I work in fashion, and I love my job as a product developer. My main task is to make sure the clothing we create is made according to all our standards as a company. Next to that, I’m also responsible for the correct sizes and most important: the perfect fit. We develop 12 collections a year, which means I’m working on 3 or 4 collections in various stadia at the same time. You must know that I don’t do this alone off course, I work together with a designer and a buyer very closely. The group of garments we are responsible for are all woven lady’s styles (blouses, dresses, skirts, pant, one-pieces and blazers). This means we mainly work together with factories in India; a country is specialized in woven garments.

A side note for the people who are thinking clothes is made by robots or computers: They’re not. It’s still made by seamstresses in low-wage countries, to keep the costs as low as possible. Luckily I work for a company that wants to know where their goods come from, my visit to India was mainly to work on the fit and quality, but also to see how the factories are working and to see how the process could be improved - not only in India but also on our side of the story. For example, creating beaded patterns for blouses or jackets and expecting it to be with low costs is just naïve, after seeing the fine gentlemen working on beading and doing it by hand. That was quite the craftsmanship and honestly blew my mind.

 

 

 

 

 

 

 

Visiting the factories was an amazing experience. It was fruitful to see the efficient process going down. Working together with the pattern makers was very good to improve the fit. It’s so much easier to understand their way of working while standing next to them, instead of a conversation via e-mail or over the phone. But most of all I was touched by the workers and their effort to create something perfect for us, they really work with great passion and are super dedicated. The ladies in the factories all wore colorful sari’s and in their hair, they had fresh flowers. When I asked them why I was told it’s just something they wear because they like it. In India women wear sari's that exist out of loose pieces of fabric which are embroidered or beaded. The clothing is not very tailored when it comes to fit, this is why they really needed some guideline when it comes this important fit.

In general, India took my breath away and I definitely felt the cultural shock everybody warned me about. I don't know if it was because I was treated like a royal with a private chauffeur and a very luxurious hotel room, or just because of the total opposite way of living of the Indian people. Mumbai is a big city, but it doesn’t look like Paris, Berlin or Amsterdam at all. Roads are mostly muddy and traffic is a chaos, plus the temperature is super high. People drive cars, tuc-tucs, bicycles, motors, scooters or just walk and this all happens on this one road. At the side of the road we saw people selling veggies or pans and pottery and we even saw a man shaving another man. Everything seems to happens outside on the streets.

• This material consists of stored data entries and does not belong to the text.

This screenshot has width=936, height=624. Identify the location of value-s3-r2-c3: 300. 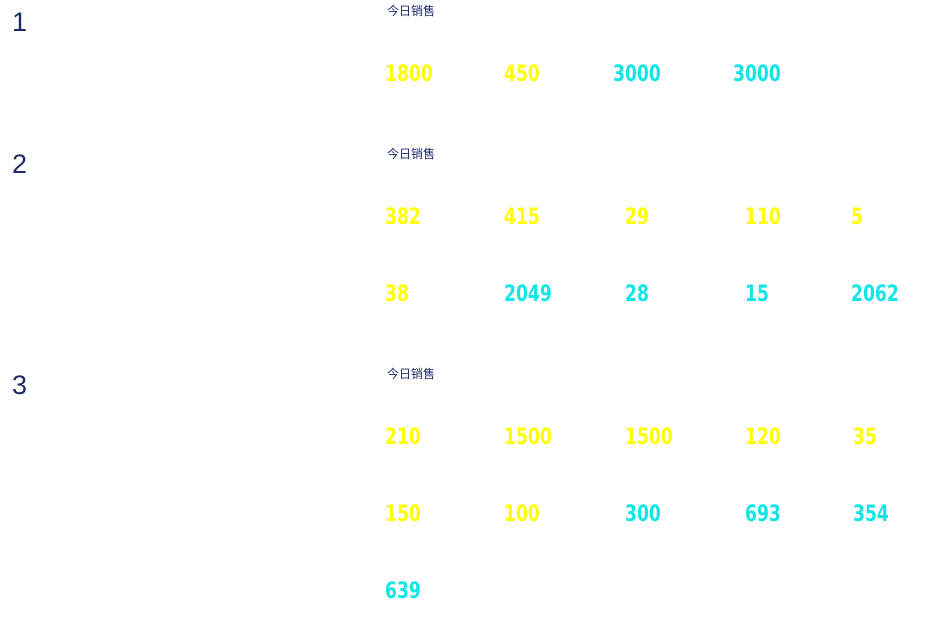
(643, 514).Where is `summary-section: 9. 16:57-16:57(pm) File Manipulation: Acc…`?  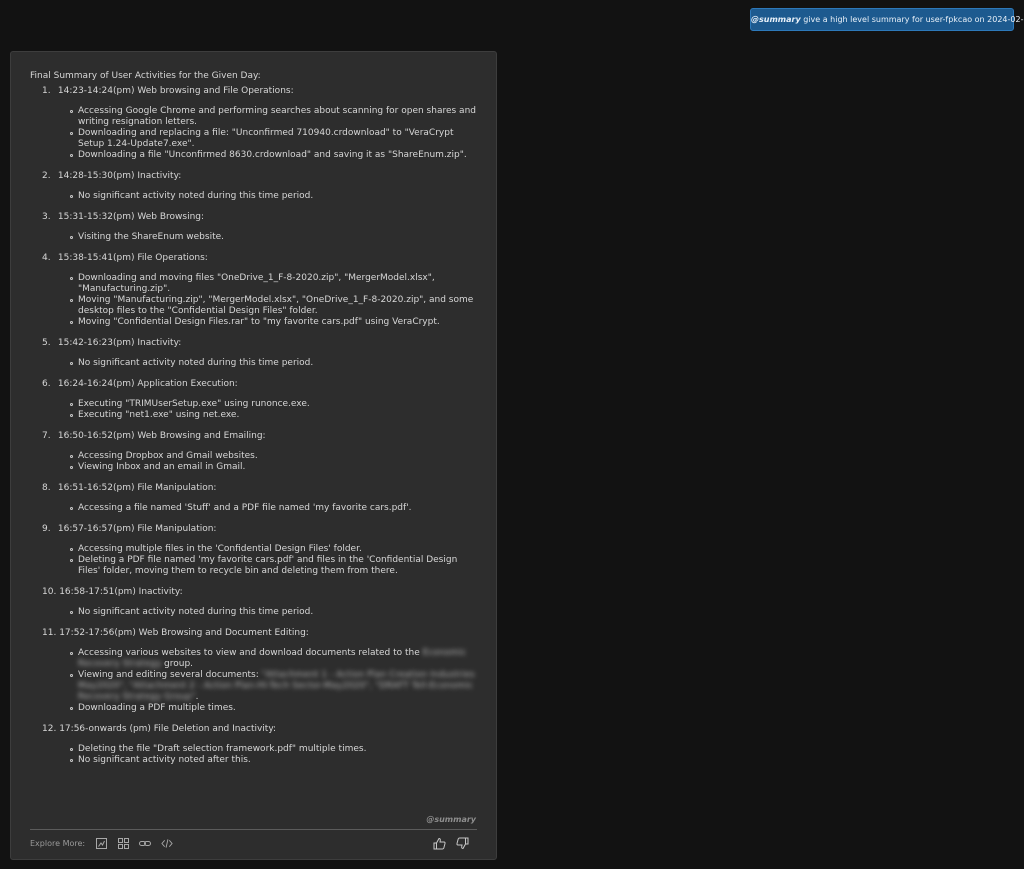
summary-section: 9. 16:57-16:57(pm) File Manipulation: Acc… is located at coordinates (254, 556).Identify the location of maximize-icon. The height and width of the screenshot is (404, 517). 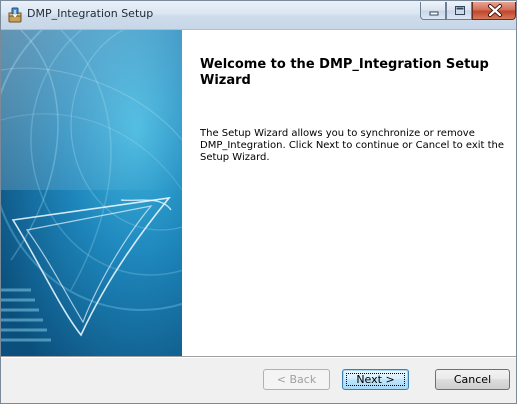
(460, 10).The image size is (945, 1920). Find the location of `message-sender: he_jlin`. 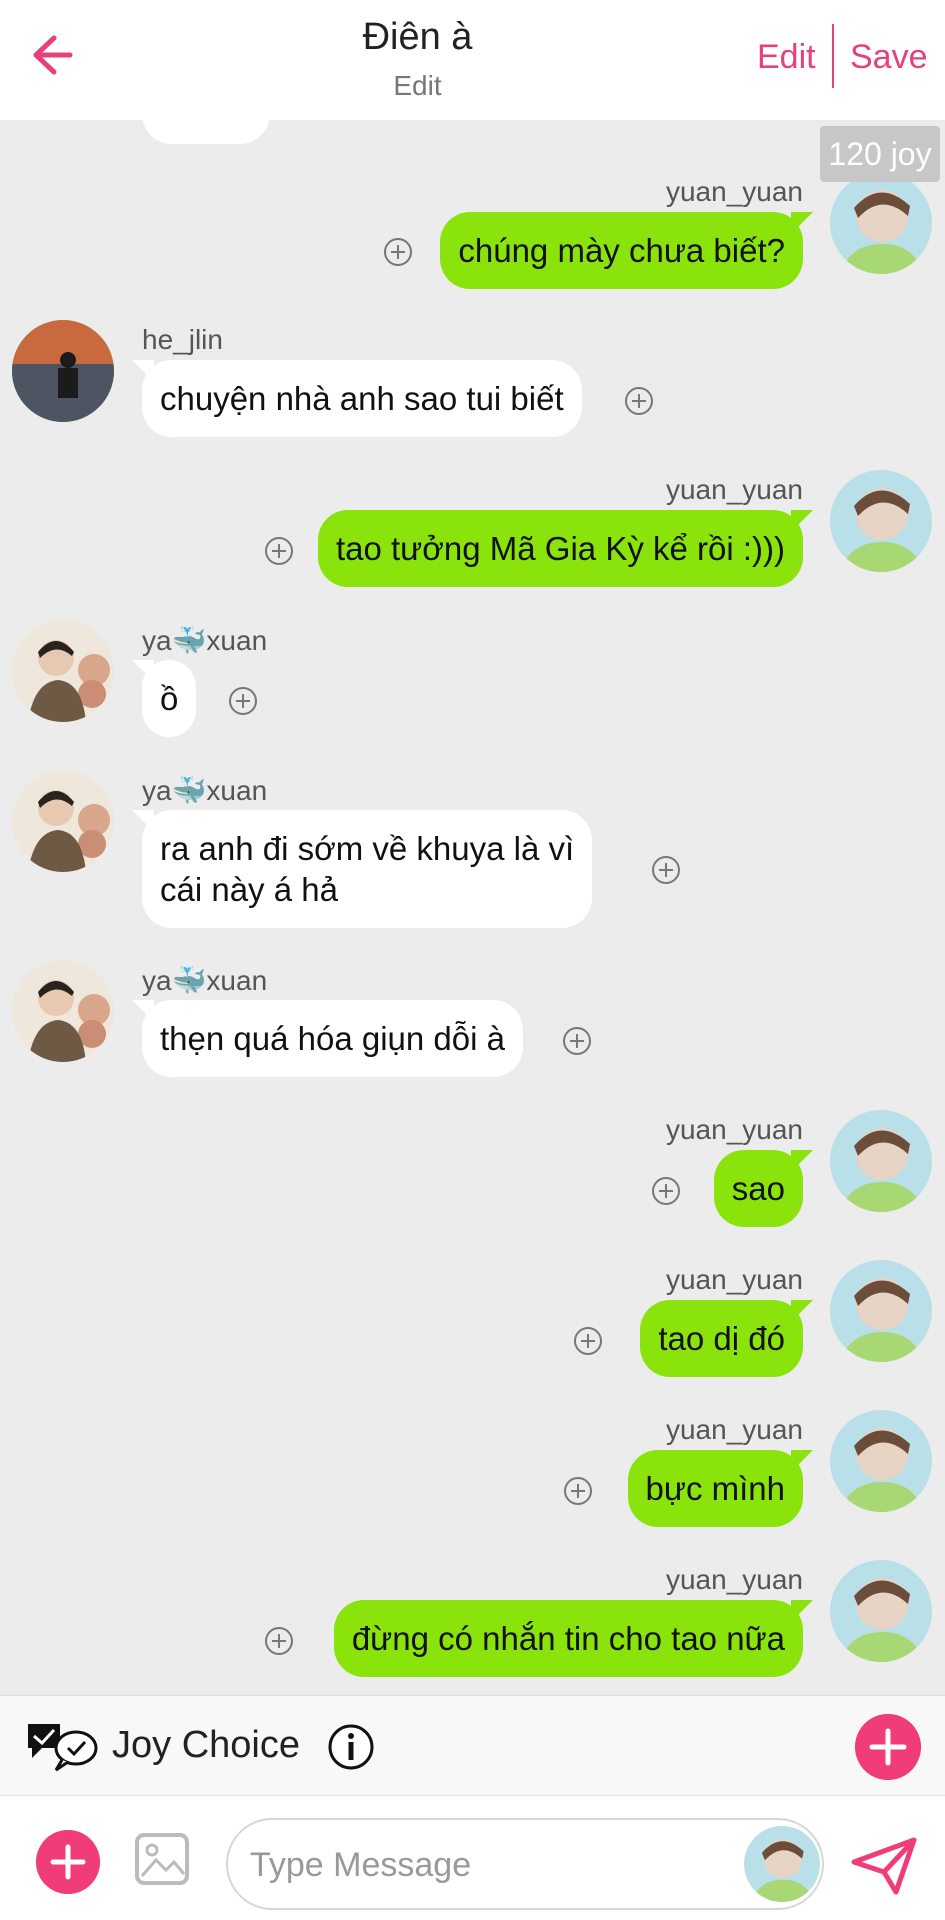

message-sender: he_jlin is located at coordinates (182, 340).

To be honest I didn’t have the opportunity to leave the car or walk the streets by myself, this influenced my experience and thoughts about India. We mostly spend our days working in the factory or an office, in the evening we went to restaurants that were located in the hotel to prevent us from getting sick of street food. Luckily the dinner options in the hotels are great and diverse, and our host made sure we only ate the best Indian food. I must say I think I found my new favorite food, it was honestly so good!

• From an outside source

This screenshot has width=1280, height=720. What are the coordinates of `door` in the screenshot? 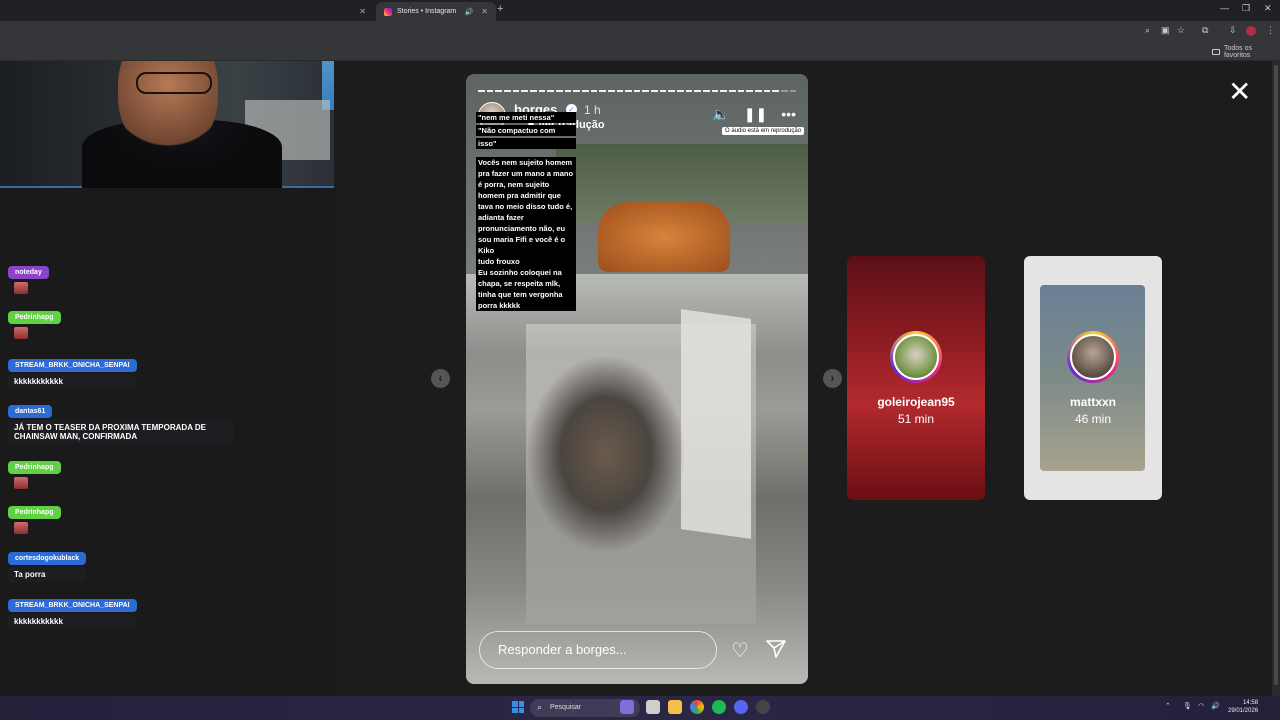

 We went to Chennai, after 3 days in Mumbai, and Chennai felt really different. The weather was less cloudy and the colors in the street looked more vibrant and the infrastructure was a lot better as in Mumbai. I met my first holy cow in the streets of Chennai but I must say that the traffic was still a little crazy comparing it with our super structure here in Holland. I think we can say in Europe we are very blessed with the structured lifestyle and all the wonderful opportunities we have as people.